Supplied material:
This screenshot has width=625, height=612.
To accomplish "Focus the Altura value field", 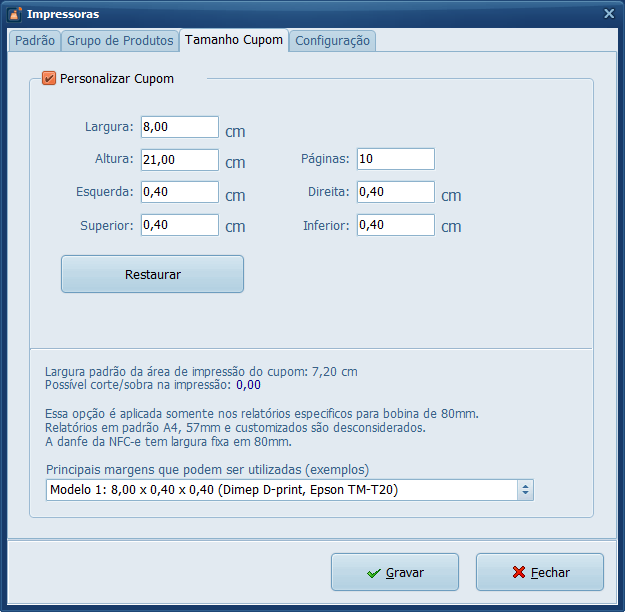I will [x=179, y=160].
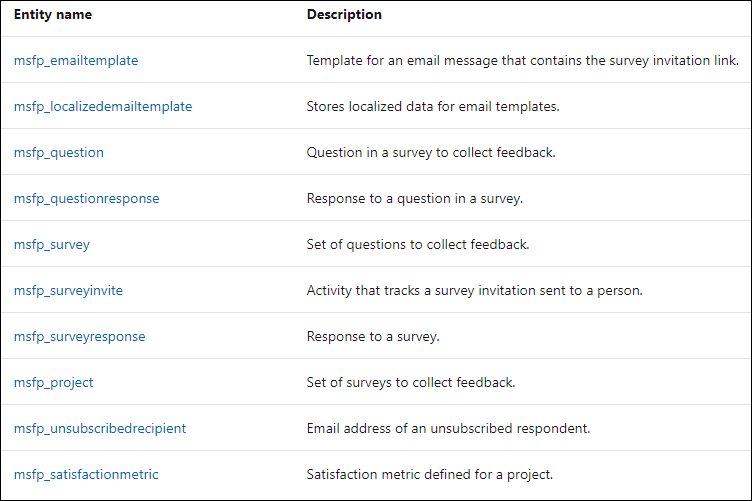The height and width of the screenshot is (501, 752).
Task: Click the Entity name column header
Action: (53, 14)
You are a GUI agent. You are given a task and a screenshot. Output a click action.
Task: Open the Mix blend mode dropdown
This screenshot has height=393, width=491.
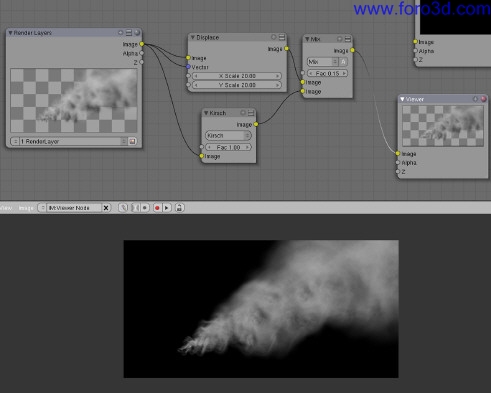tap(322, 62)
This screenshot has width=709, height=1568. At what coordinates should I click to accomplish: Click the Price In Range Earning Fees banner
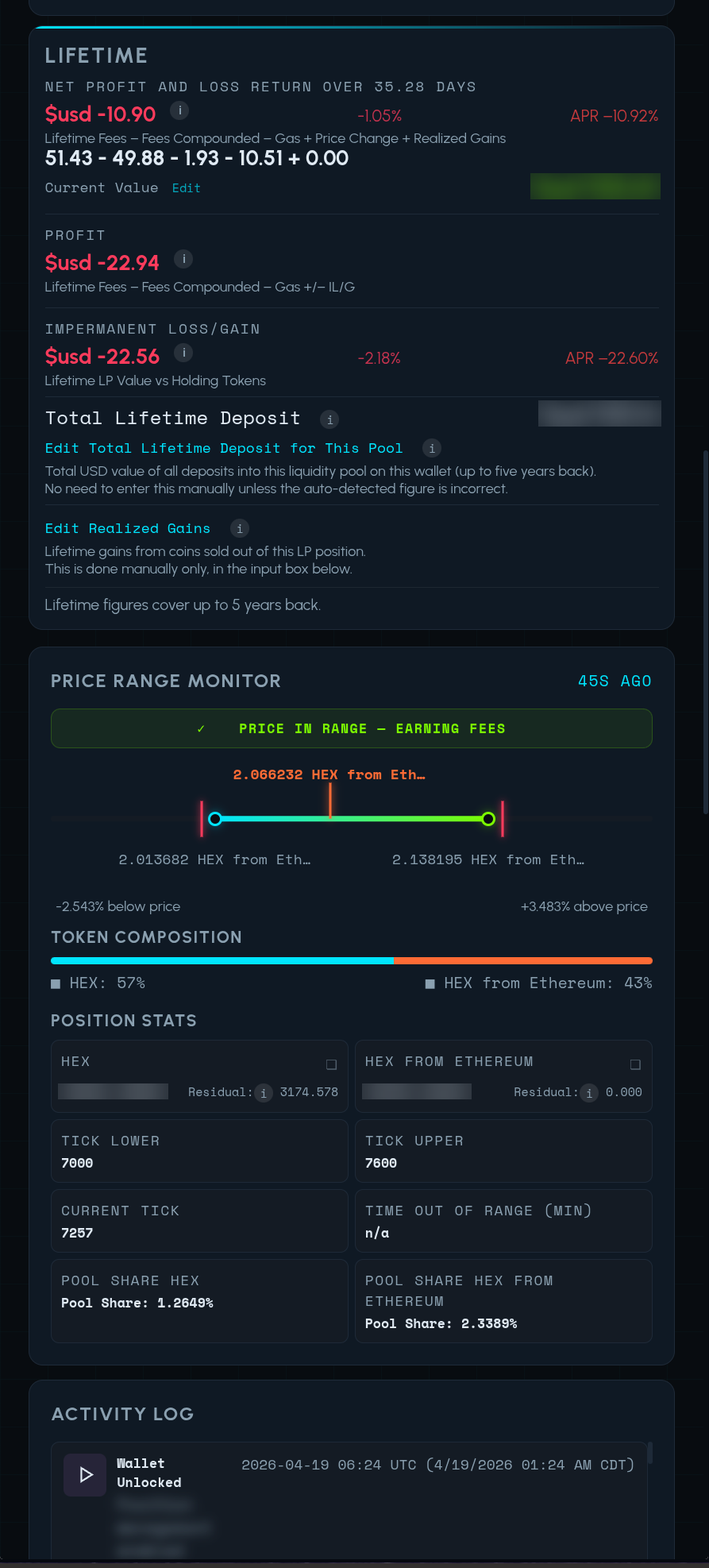click(352, 728)
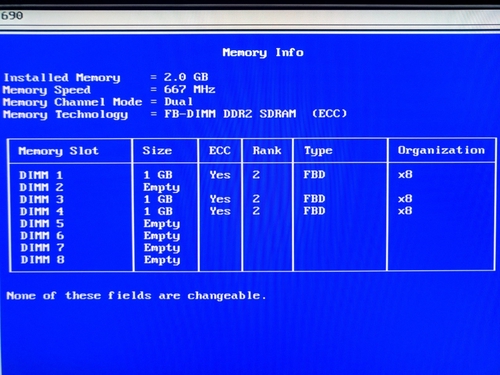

Assignment:
Retyped exactly, the lines from the one holding "You are a GUI" through the last line of the data above are the whole answer. Pictures stay out.

Task output:
You are a GUI agent. You are given a task and a screenshot. Output a click action.
Task: Open the Mix blend mode dropdown
This screenshot has height=393, width=491.
tap(322, 62)
This screenshot has width=709, height=1568. At what coordinates should I click to accomplish: Click the Price In Range Earning Fees banner
click(352, 728)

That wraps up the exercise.